- Instrucciones de trabajo -
Reproduce al pie de la letra el tramo del pasaje citado que va desde "La novela atiende" hasta "sólo en ilusiones.", ambos incluidos.

── Pasaje citado ──

La novela atiende más a Berta que a Elena, porque Diana atiende más a Berta que a Elena. Pero Elena cobra así, justamente, su poderosa condición de ausente presente, de estar sin estar, la de la terrible comparecencia de lo que falta. Porque si hay alguien que no va a asistir a la reunión de los viejos amigos después de treinta años, es Elena. Si alguien no va a participar de las melancólicas ceremonias de las ilusiones perdidas, es Elena Su sola falta presenta la exigencia de que al menos sus ilusiones no se vuelvan ilusiones perdidas, ni se queden tampoco tan sólo en ilusiones.

21 de octubre de 2009

(*) Escritor y crítico argentino, autor de Ciencias morales y Museo de la revolución, entre otros libros.

MARTÍN KOHAN(*)

───
── Información proporcionada ──

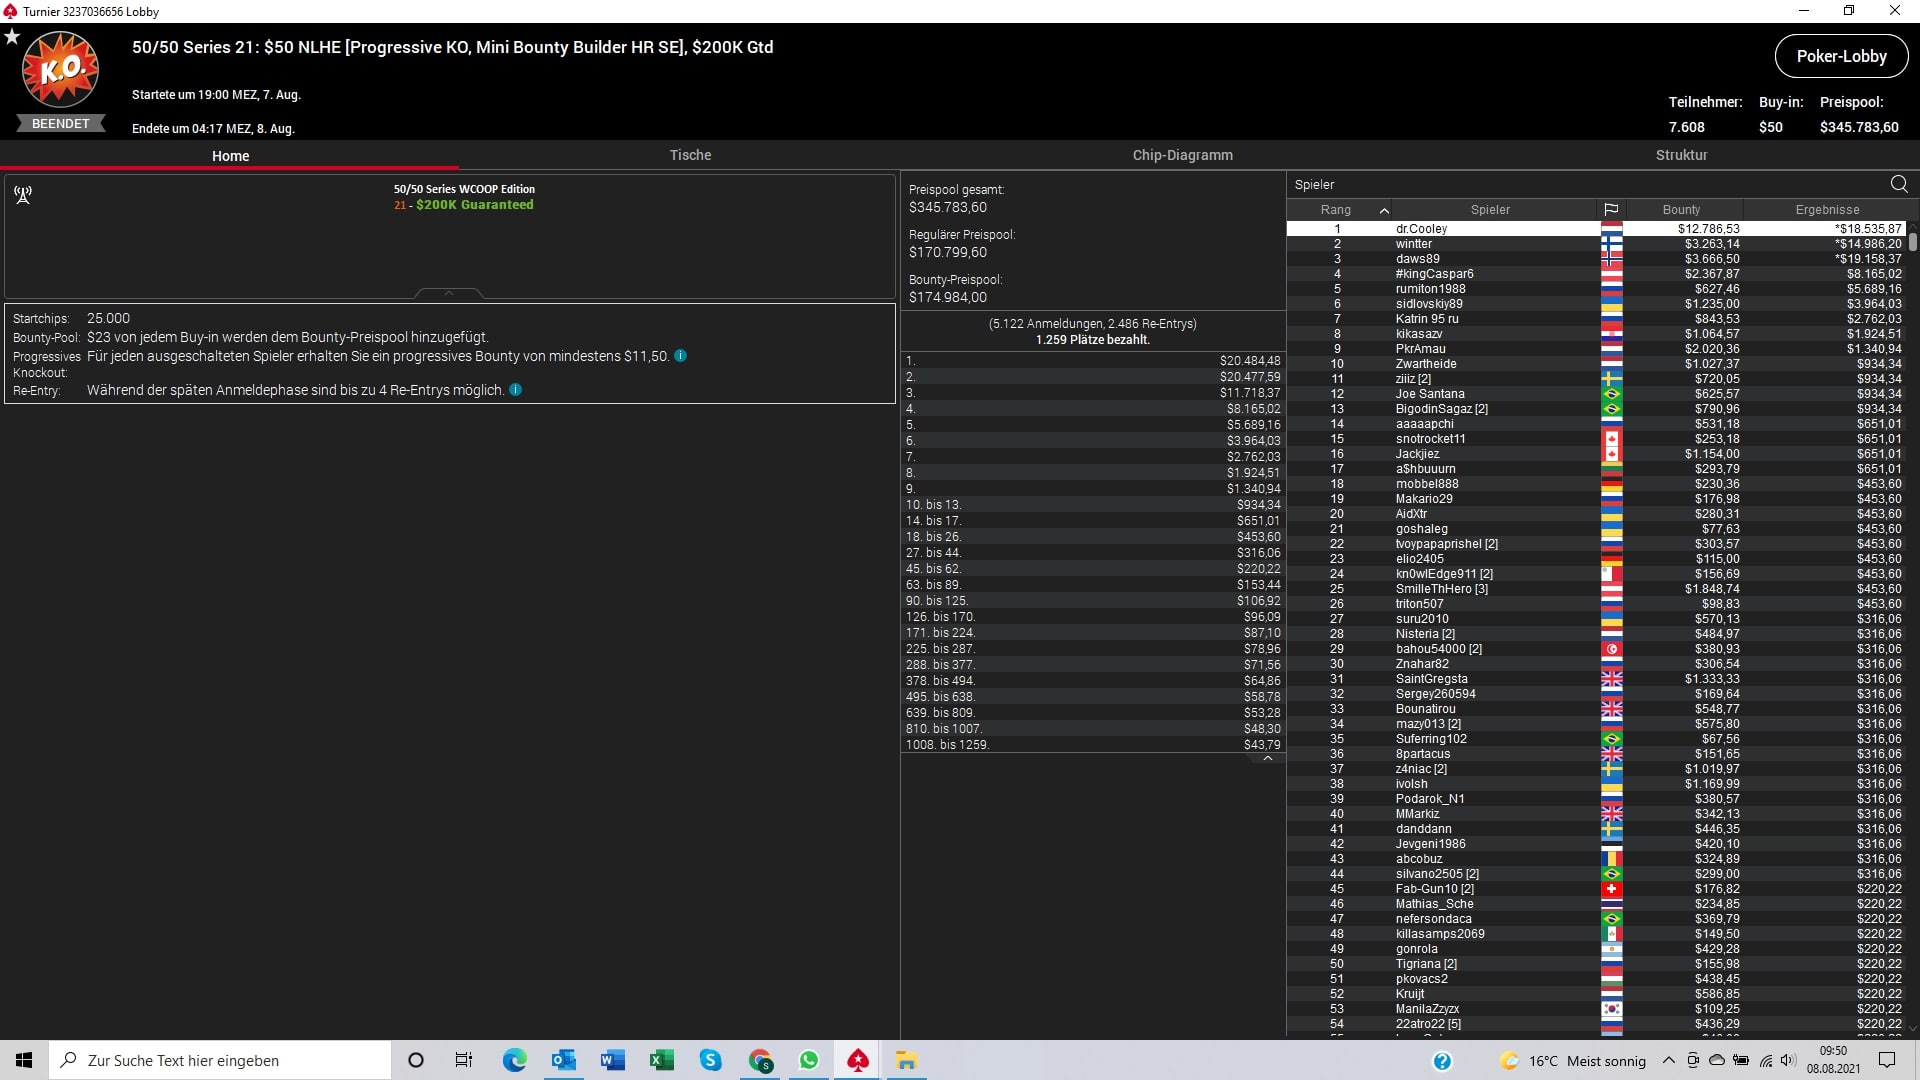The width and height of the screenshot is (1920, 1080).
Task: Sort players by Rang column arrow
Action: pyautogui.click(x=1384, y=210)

───
── Información proporcionada ──

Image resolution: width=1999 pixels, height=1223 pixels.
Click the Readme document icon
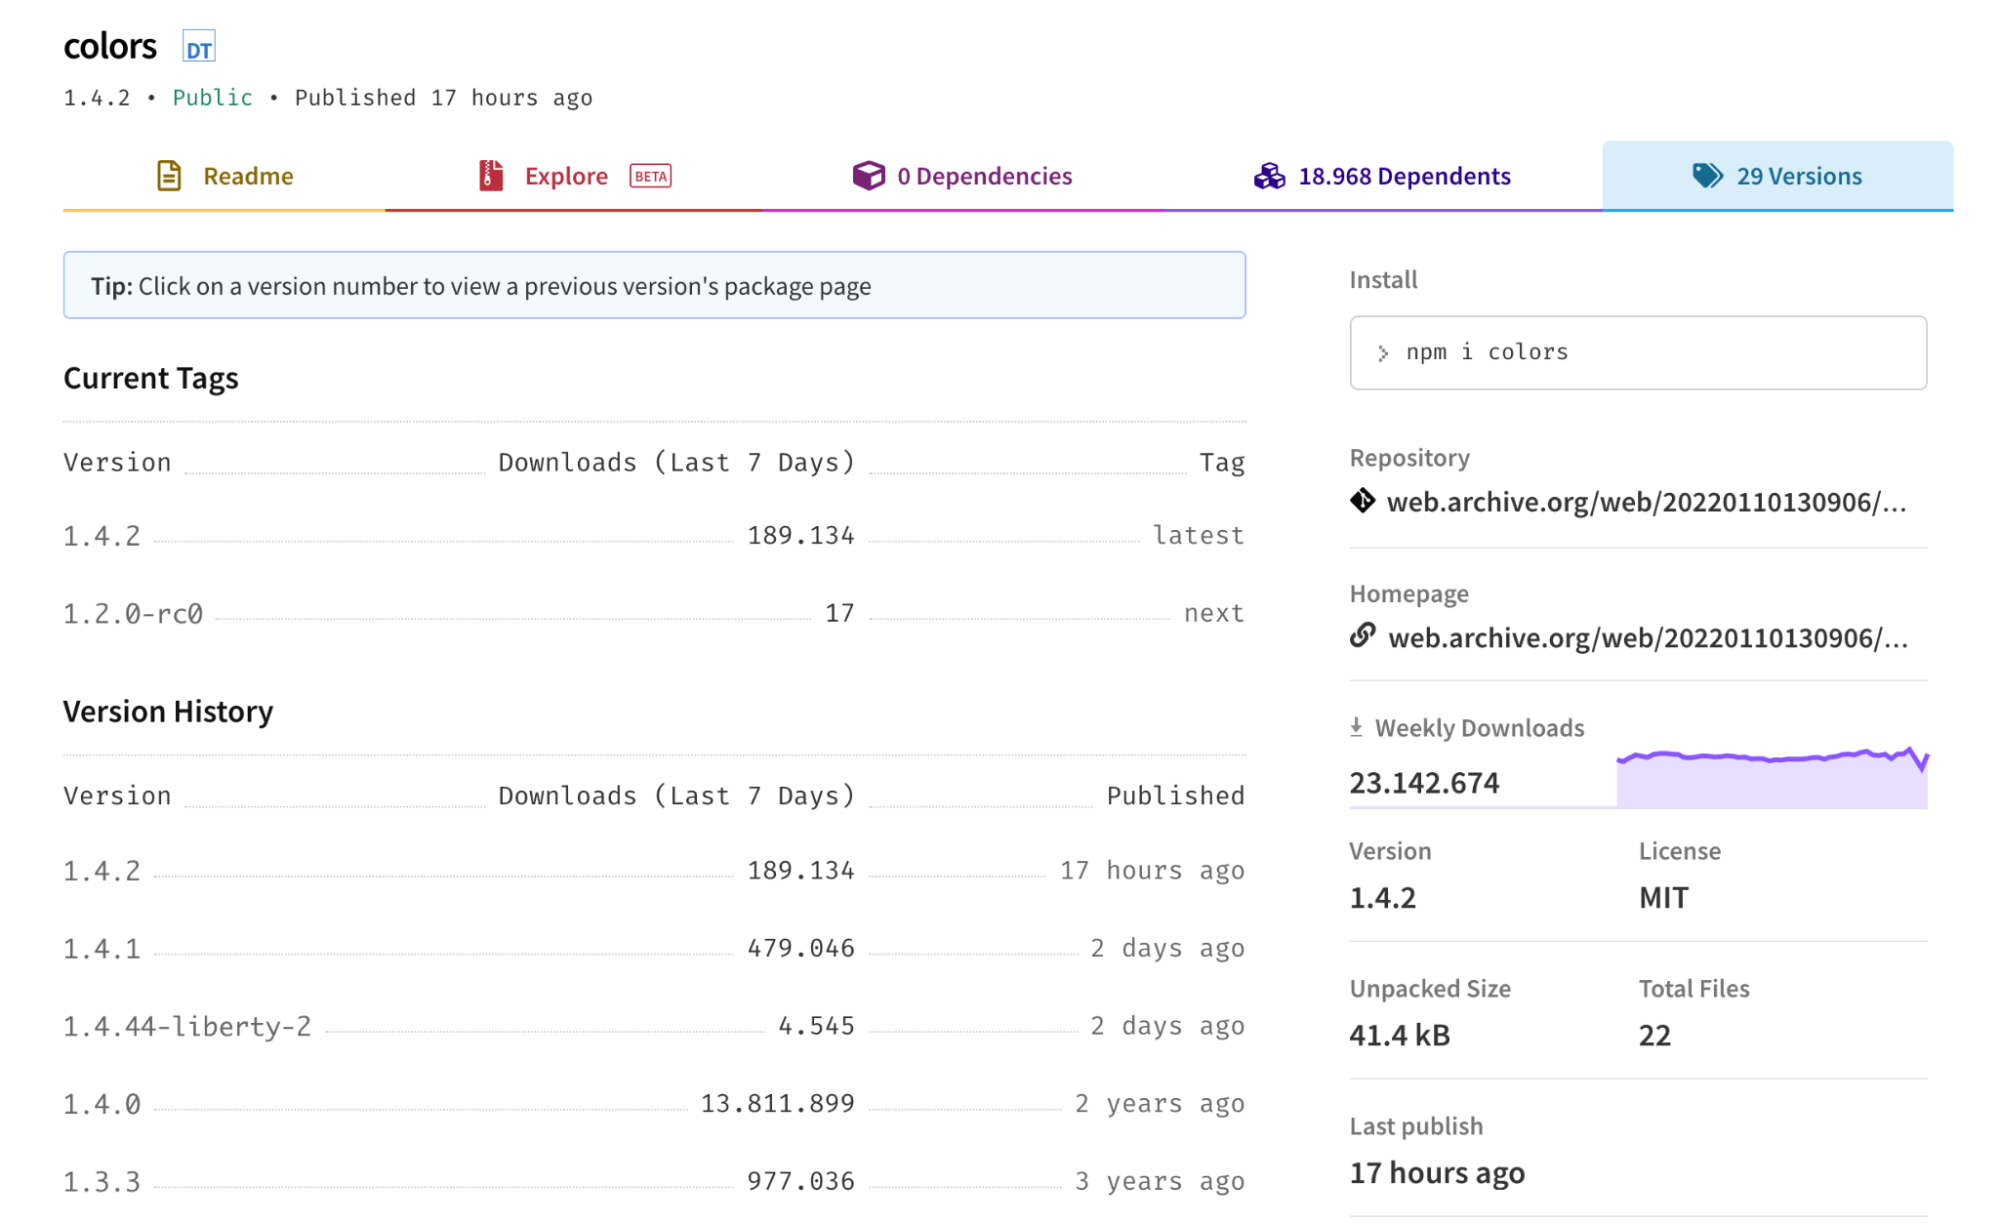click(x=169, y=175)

───

- Solución del ejercicio -
La novela atiende más a Berta que a Elena, porque Diana atiende más a Berta que a Elena. Pero Elena cobra así, justamente, su poderosa condición de ausente presente, de estar sin estar, la de la terrible comparecencia de lo que falta. Porque si hay alguien que no va a asistir a la reunión de los viejos amigos después de treinta años, es Elena. Si alguien no va a participar de las melancólicas ceremonias de las ilusiones perdidas, es Elena Su sola falta presenta la exigencia de que al menos sus ilusiones no se vuelvan ilusiones perdidas, ni se queden tampoco tan sólo en ilusiones.